Arquivo

De Davos, naturalmente, com amor…

Agora Digo Eu

O final do mês de janeiro fica marcado pelo Fórum de Davos.

Com efeito, a burguesia mundial (políticos e empresários) escolheram, mais uma vez, a pequena cidade de Davos, nos Alpes suíços, para sustentarem algumas verdades do tipo monsieur De La Palisse, como sejam as ameaças ao crescimento económico e as alterações climáticas, afirmando em jeito de conclusão que querem reduzir a pobreza, sem mexer nas estruturas do poder instituído, assumindo a contradição do papel do Estado, antes achavam que deveria ser cada vez menor, agora acham que deve ser importante e interventivo (talvez para injetar milhões para preservar bancos que administram grandes fortunas). A alta finança e a elite governamental e empresarial querem um novo reordenamento onde tudo permaneça mais ou menos como está, continuando a aplicar-se o princípio dos ricos e dos pobres e, após a crise, a indústria e o comércio devem continuar na senda da exploração do homem pelo homem.
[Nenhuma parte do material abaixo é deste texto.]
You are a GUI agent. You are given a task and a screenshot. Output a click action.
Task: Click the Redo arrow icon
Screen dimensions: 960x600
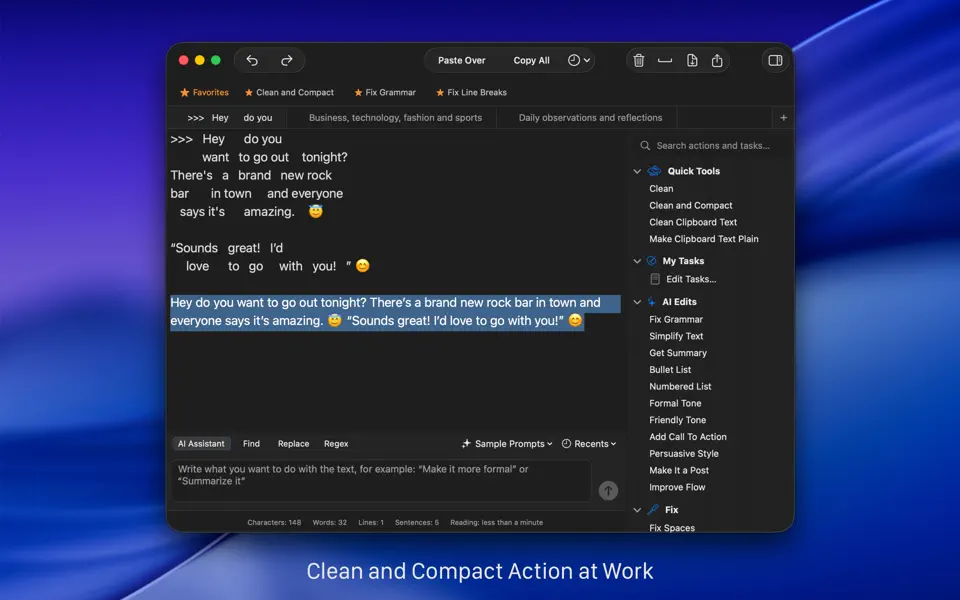tap(287, 60)
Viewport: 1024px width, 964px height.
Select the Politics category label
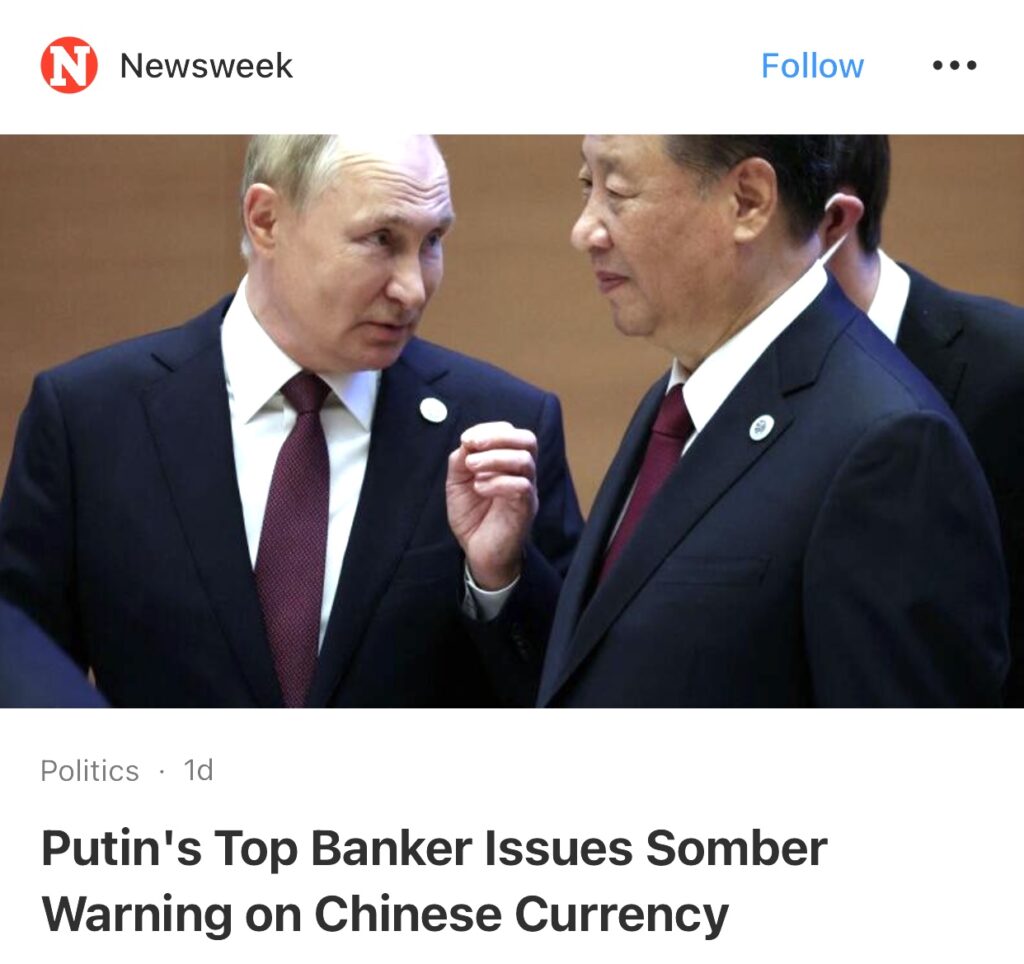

A burguesia mundial não foi capaz de encontrar uma única conclusão sustentável, a não ser a defesa do seu próprio umbigo, tendo em conta que o relatório da Oxfam (Comité de Oxford de combate à fome) “Governar para as elites: Sequestro democrático e desigualdade económica” refere que «metade mais pobre da população mundial possui a mesma riqueza que as 85 pessoas mais ricas do mundo».

Perante isto é tempo de se apelar à evidência, à mobilização da sociedade civil com vista à organização de outras formas de intervenção na ação política, formulação de novas propostas, opondo-nos ao neoliberalismo e ao domínio do mundo pelas multinacionais, pelos governos e instituições ao serviço dos interesses e do grande capital. É tempo de afirmar que a globalização pode ser um processo solidário que respeite os direitos humanos e acabe de vez com a visão redutora da economia, estimulando a reflexão, articulando espaços de verdadeira parceria entre Estados, resolvendo processos de exclusão e desigualdade social, valorizando as experiências reconhecidamente válidas, apostando numa prática democrática solidária entre etnias e povos, condenando em absoluto todas as formas de humilhação e sujeição de um ser pelo outro, neste mundo cão onde todos os dias assistimos à rutura com princípios e valores, à fome, até à encapotada, ao aumento do número de novos pobres, ao desemprego generalizado, aos processos de insolvência e de falência, de pequenas e médias empresas, aos oportunistas que a crise trouxe, que sem pingo de pudor e de vergonha, aproveitam-se para encher os bolsos e criar um ainda maior clima de insegurança, percebendo, da existência de algumas vozes que nos vão dizendo para parar de falar, de reivindicar.

É por toda esta cadeia de razões que temos obrigatoriamente de afirmar que o modelo capitalista faliu. Que depois da crise nada ficará como dantes, sendo que, conforme conclusão de Davos, é necessário salvar o sistema. (Manda a inteligência que se ouse mudar o sistema).

O capitalismo neoliberal criou a economia de mercado, condenando tudo o que tivesse cunho estatal, acabou com os mecanismos que regulavam todos os processos entre mercado e Estado, esvaziando serviços públicos, agravando desigualdades, sempre na perspetiva do deve e haver, empobrecendo o preceito democrático, contestando tudo e todos que não tivessem do seu lado. Verifica-se hoje que tem de haver uma rutura imediata com estas práticas. Que a direita conservadora não tem respostas para a crise global. Não se pode permitir que os investimentos privilegiem apenas os interesses dos grandes e dos poderosos, obrigando-nos a criar critérios e mecanismos de investimento público, fazendo as ruturas necessárias, propondo novos horizontes, respeitando a pessoa humana, preservando ecossistemas dando um futuro sustentável a toda a humanidade.

Os velhos e manhosos políticos do tacho, de carteira cheia e pança redonda, irão em breve perceber que a crise económico-financeira não é mais que o capitalismo em autêntica decadência, onde os jogos baixos, dúbios e ordinários ficarão ultrapassados, estando também em causa o fundamentalismo religioso, que tanto tem contribuindo para alimentar o status, pois o que o mundo precisa não é do discurso de púlpito, ornamentado de bonitas palavras, mas sim uma nova mentalidade assente em políticas claras e objetivas que determinem no imediato o estancar da crise e criem o novo ordenamento.

Os socialistas do século XIX formularam as primeiras perguntas à injustiça do capitalismo. Falharam na altura as respostas, mas as perguntas em pleno século XXI permanecem.

Percebam, de uma vez por todas, que esta é a hora da mudança. A hora da rutura com as práticas dos cúmplices do pensamento único. A hora de saber dar novas respostas. A hora das novas políticas.